De vijf medeärbeiders van richelieu in zijne dichterlijke voortbrengselen waren claude de l'estoile, colletet, de Abt de boisrobert, rotrou, en pierre corneille.
Op zekeren dag meldde zich de laatstgenoemde dier dichters bij den Kardinaal aan en las den Minister eenige fragmenten uit een bedrijf voor, welks zamenstelling hem toevertrouwd geworden was. Met welwillende oplettendheid luisterde richelieu naar zijne voordragt.
‘Maar gij vordert niet vlug met het werk,’ zei hij ten slotte; ‘Monsieur de l'estoile heeft zijn bedrijf reeds af, en toch, gelijk gij weet, kan hij slechts bij kaarslicht dichten. Het is waar, hij steekt menigmaal bij klaarlichten dag kaarsen op, en begeeft zich daarmede in eene kamer, welke hij geheel donker heeft doen maken. - Ook boisrobert,’ vervolgde hij na eene korte tusschenpoos, ‘heeft mij gisteren zijn werk gebragt. Hoe komt het toch, dat gij alleen achterlijk blijft?’
‘Waarschijnlijk hebben die heeren meer talent dan ik, Monseigneur; want ik kan verzekeren, dat ik al, wat in mijn vermogen is, gedaan heb, om mij uw vertrouwen waardig te toonen. Is mij dit niet gelukt, zoo ligt waarlijk de schuld niet aan mijnen wil.’
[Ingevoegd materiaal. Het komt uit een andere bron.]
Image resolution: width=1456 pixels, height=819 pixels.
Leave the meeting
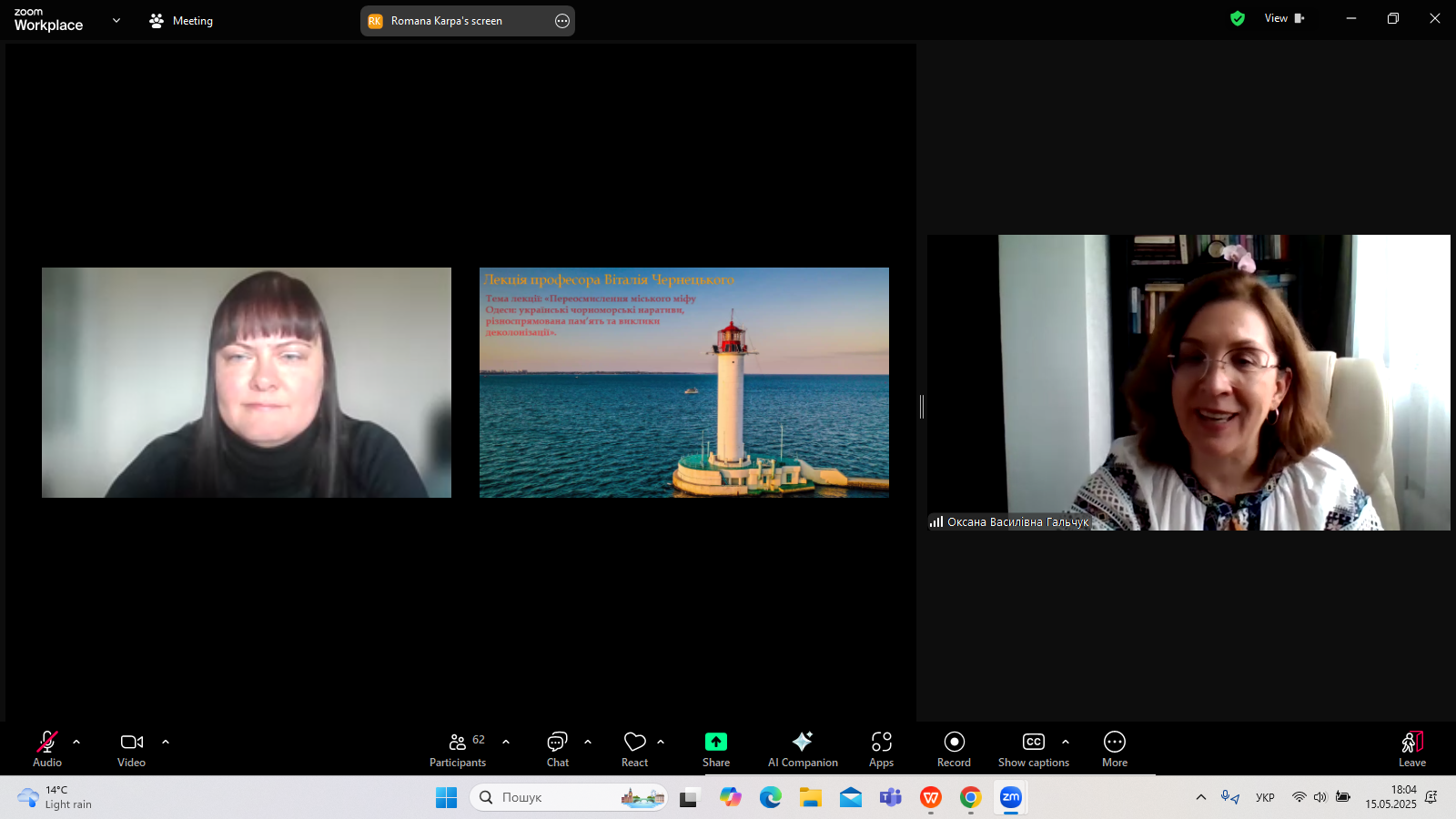tap(1411, 749)
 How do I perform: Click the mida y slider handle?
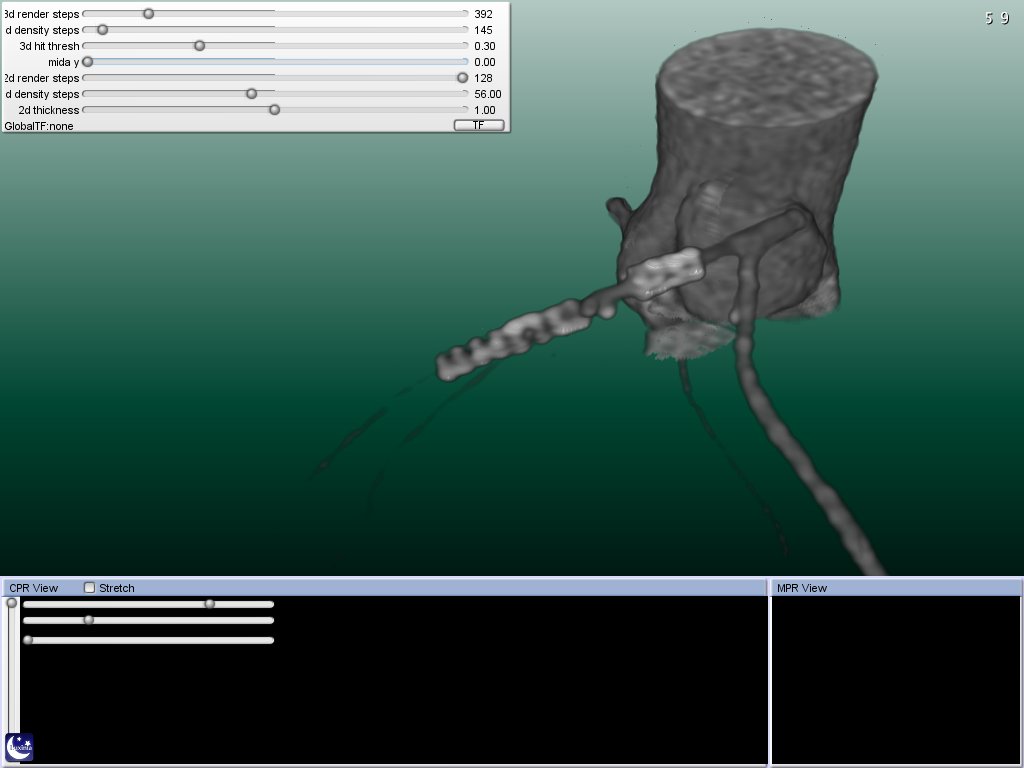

‘Gij zijt te bescheiden; uwe verzen, welke gij mij daar zoo even hebt voorgelezen, zijn onberispelijk, en, om er het minst van te zeggen, wel zoo veel waard als die van de overige heeren. Neen, er is eene andere reden, die maakt dat gij minder stipt op den tijd past; eene reden, welke gij voor mij verbergt.’
‘Zoo ik het wagen durfde, Monseigneur.....’
‘Waag het maar; vertrouw mij wat u hindert,’ zei de Kardinaal met een' vriendelijken glimlach, waartoe anders zijne strenge gelaatstrekken zich moeijelijk plooiden.
‘Welaan dan, Monseigneur, daar gij mij wel zooveel goedgunstige deelneming wilt schenken, zoo zal ik u openhartig bekennen, wat mij kwelt, wat mij onophoudelijk ontrust, wat mijne gedachten verwart, wanneer ik ze verzamelen wil, om verzen te maken, die uwe gunst waardig mogen zijn..... Maar, Monseigneur, in waarheid, naauwelijks durf ik....’
‘Spreek onbeschroomd, corneille; misschien laat zich een geneesmiddel voor uwe kwaal ontdekken.’
‘Nu dan,’ zeî de dichter, terwijl hij, blozende, de oogen nedersloeg, ‘ik ben verliefd.’